A case of left facial asymmetry.

History

Mr. Chan was a 70-year-old man with a history of diabetes under dietary control, hyperlipidemia, and nasopharyngeal carcinoma treated with radical chemotherapy and radiotherapy in 1999.

He presented with a 2-week history of left angle of mouth drooping that his children first pointed out. He also reported a longstanding history of slowly progressive slurred speech and swallowing difficulty for 3-5 years. There was no limb weakness.

Physical examination

Physical examination was pertinent for an upper motor neuron type left facial weakness with reduced velocity of movement.

The lower cranial nerves were normal. Dysarthria was present. Power of the 4 limbs was normal.

Investigations

The baseline blood work was unremarkable.

A plain CT of the brain demonstrated left frontal subcortical hypodensities at the anterior watershed area with associated negative mass effect as evidenced by the ex vacuo dilatation of the adjacent lateral horn of the ventricle.

ECG showed sinus rhythm. Chest X-ray was normal without cardiomegaly or mass.

Thought process

Given the uncertain acuity of symptom onset, the diagnostic dilemma was one between an acute ischemic stroke and post-radiotherapy cranial nerve palsy in the setting of prior nasopharyngeal carcinoma.

There were two aspects to consider in deducing the most plausible diagnosis. First, although non-specific and did not correspond to the left frontal lesion on CT brain, a review of the physical examination demonstrated mild left upper limb pronation with drift or overt weakness.

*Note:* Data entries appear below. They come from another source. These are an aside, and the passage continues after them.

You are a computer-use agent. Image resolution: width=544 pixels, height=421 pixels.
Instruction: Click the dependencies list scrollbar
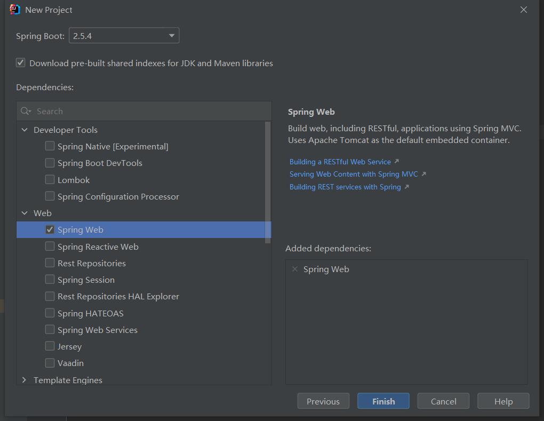(x=268, y=181)
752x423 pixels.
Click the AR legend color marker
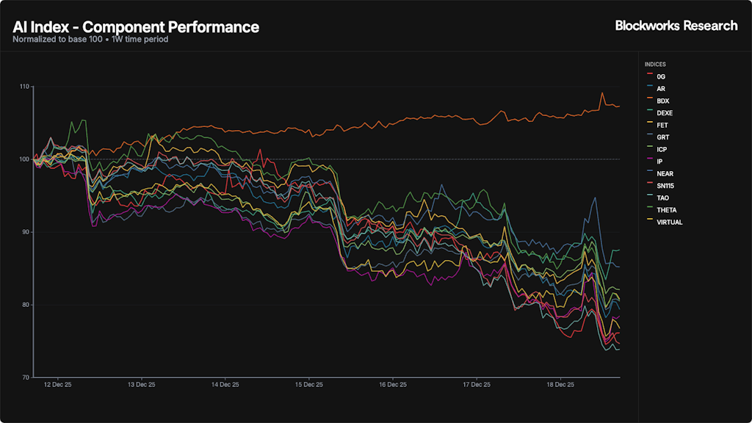(648, 89)
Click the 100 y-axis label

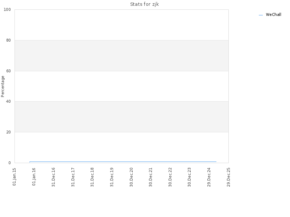pyautogui.click(x=7, y=10)
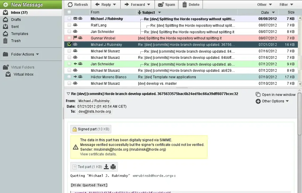Click the preview pane vertical scrollbar
The width and height of the screenshot is (302, 193).
pos(300,114)
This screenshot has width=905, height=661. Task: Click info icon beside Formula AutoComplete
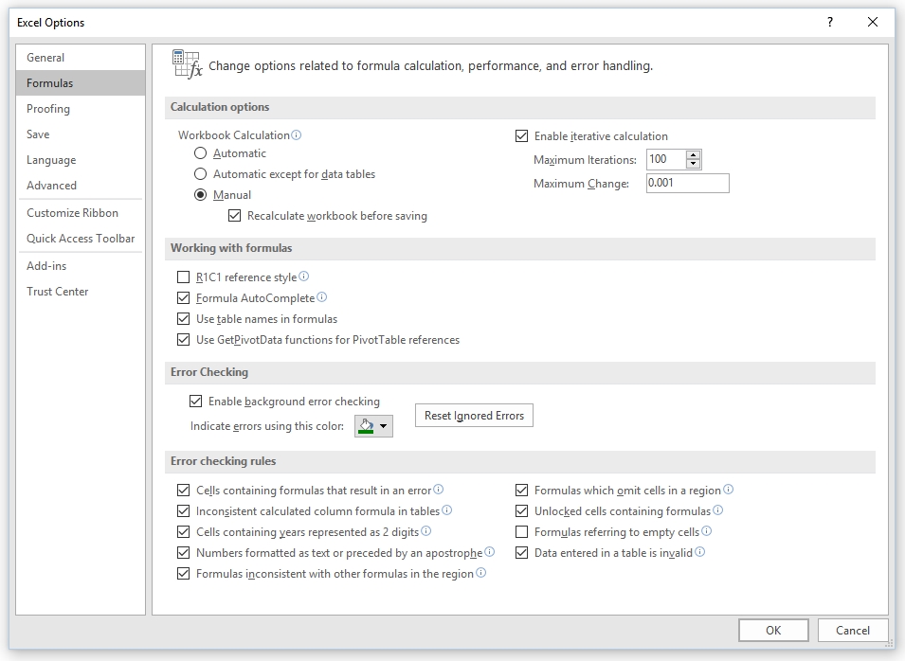pyautogui.click(x=322, y=297)
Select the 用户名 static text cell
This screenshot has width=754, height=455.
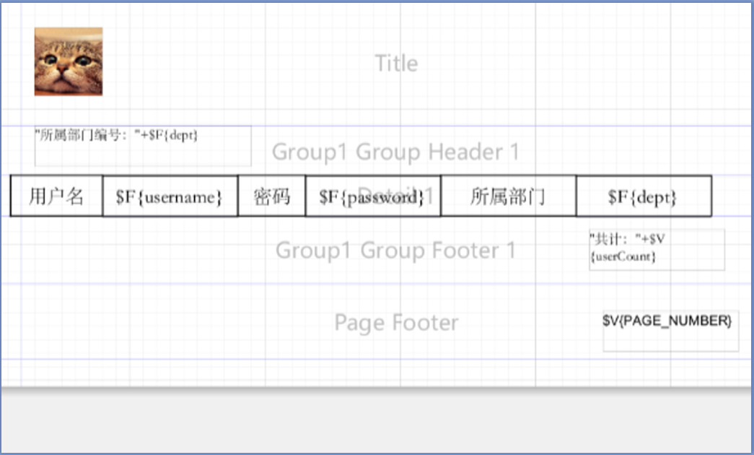click(56, 196)
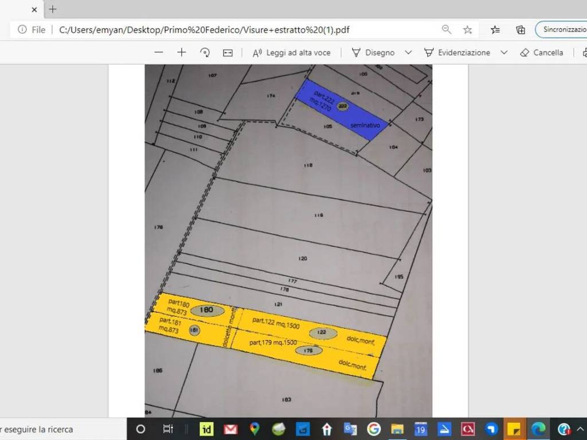Viewport: 587px width, 440px height.
Task: Add page to favorites with star icon
Action: pos(468,30)
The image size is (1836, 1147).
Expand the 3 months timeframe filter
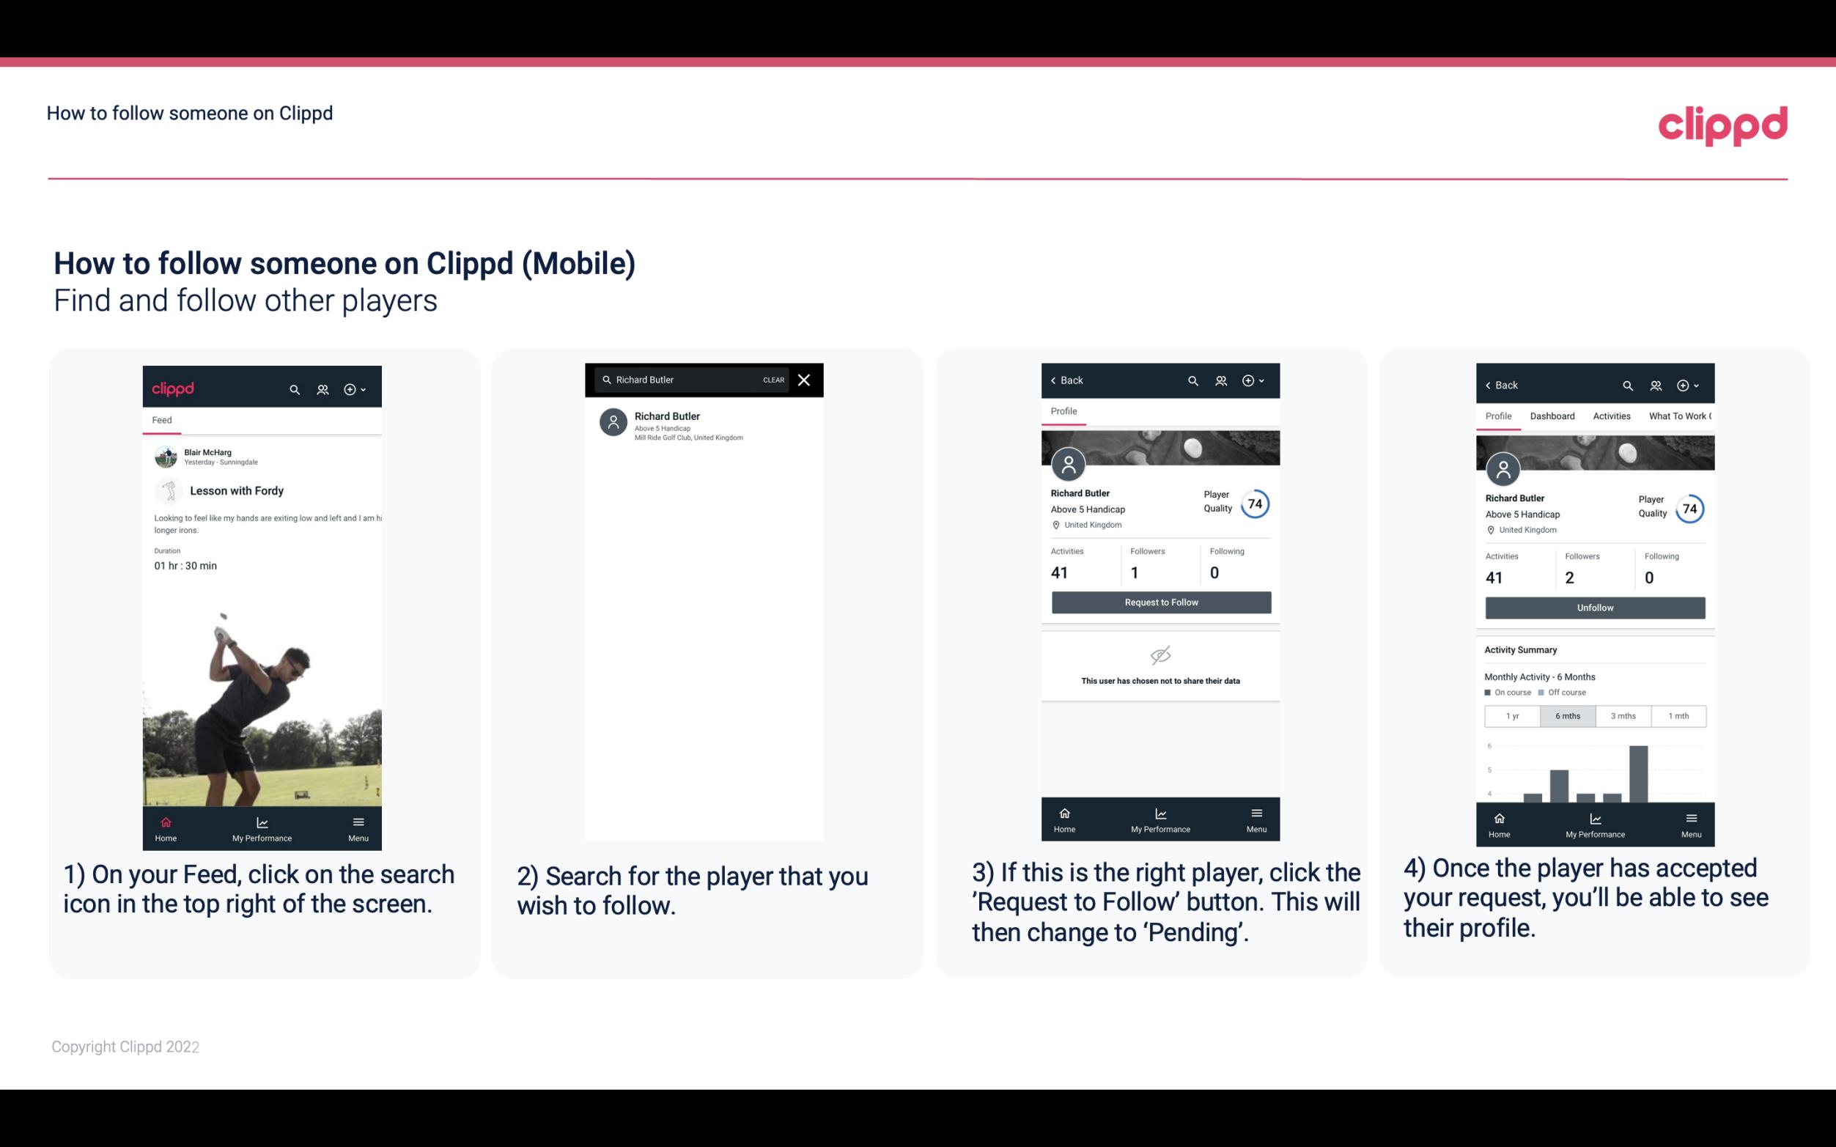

Second, the facial nerve is rarely implicated in direct tumor invasion and post-radiotherapy cranial nerve palsy for nasopharyngeal carcinoma due to its favorable anatomical position (running laterally from the skull base, intra-osseous course thus shielded by the temporal bone, more robust vascular supply) as opposed to the other upper and lower cranial nerves running through the cavernous sinus, superior orbital fissure, jugular foramen and hypoglossal canal.

All in all, with the strong vascular risk factors, a delayed presentation of ischemic stroke was deemed to be higher on the differential list compared to a post-radiotherapy cranial nerve palsy.

The chronic bulbar and auditory symptoms may, however, be attributable to the post-radiotherapy complications.

Next steps

Aspirin was started for secondary prevention, as was risk factor optimization. Neurovascular imaging was arranged to look for large vessel disease secondary to the post-radiotherapy complication.